I was doing an inspection of a fluorescent lighting installation and came across a situation that stumped me.

It was an office that had changed out 34W T12 lights and installed 32W T8 lights in their place. However, when I inspected the ballasts the contractor had installed a 347 V ballast that is speced for 96W T8 lamps.

What I am trying to get a feel for is what effect this will have on the power usage of the lamps. My feeling is that it will overpower the lamps and draw more power than usual (and also burn the lamps out faster) but I was hoping someone might now how much more?

Thanks in advance!


----------



## Shockdoc (Mar 4, 2010)

Might be a multi volt ballast. I have never seen 347 volts in the states.


----------



## user4818 (Jan 15, 2009)

Was it even working?


----------



## triden (Jun 13, 2012)

Shockdoc said:


> Might be a multi volt ballast. I have never seen 347 volts in the states.

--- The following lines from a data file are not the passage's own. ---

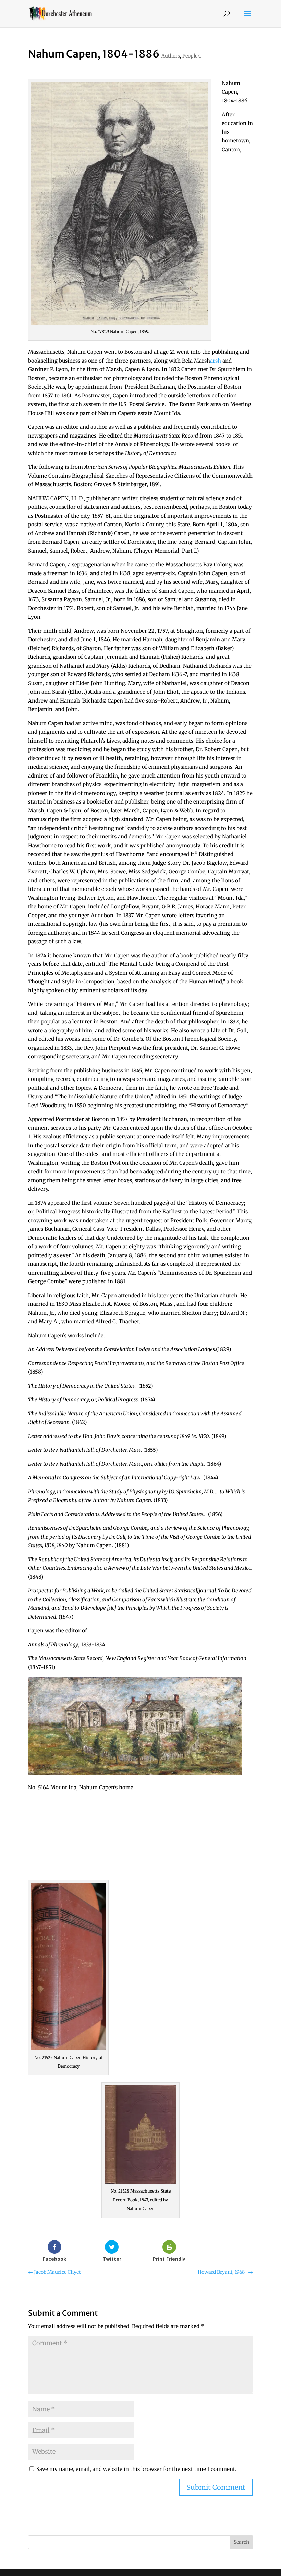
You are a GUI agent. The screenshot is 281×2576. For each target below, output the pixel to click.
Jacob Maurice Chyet (54, 2272)
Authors (170, 56)
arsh (215, 360)
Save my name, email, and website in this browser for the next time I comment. (136, 2469)
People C (191, 56)
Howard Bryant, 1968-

Really? are you guys only 480/277? In Canada there is lots of 600/347..even our farm has that.


----------



## user4818 (Jan 15, 2009)

triden said:


> Really? are you guys only 480/277?


Yes. 600 volts was once common in my area, but it was delta and often used in manufacturing plants and mills. The local poco no longer offers 600 volts or delta service. 480 volt wye has replaced it.


----------



## kaboler (Dec 1, 2010)

That's odd, because 347s are expensive. I wonder what the point of that would have been?

You could put a meter on it and see it's amp draw. That's what I'd do if I were curious.


----------



## John (Jan 22, 2007)

ff80212 said:


> I was doing an inspection of a fluorescent lighting installation and came across a situation that stumped me.
> 
> It was an office that had changed out 34W T12 lights and installed 32W T8 lights in their place. However, when I inspected the ballasts the contractor had installed a 347 V ballast that is speced for 96W T8 lamps.
> 
> ...


The ballast is capable of supplying 96 watts to the lamp so 32 watts will not even make it get hot.....just a waste of money for the wrong size ballast.
It may be the case of making do with what you got.


----------



## gottspeed (Mar 8, 2010)

Yeah, but the ballasts job is to limit current because the plasma has low resistance.


----------



## Vintage Sounds (Oct 23, 2009)

I'm just wondering how a 347v ballast made its way down there.


----------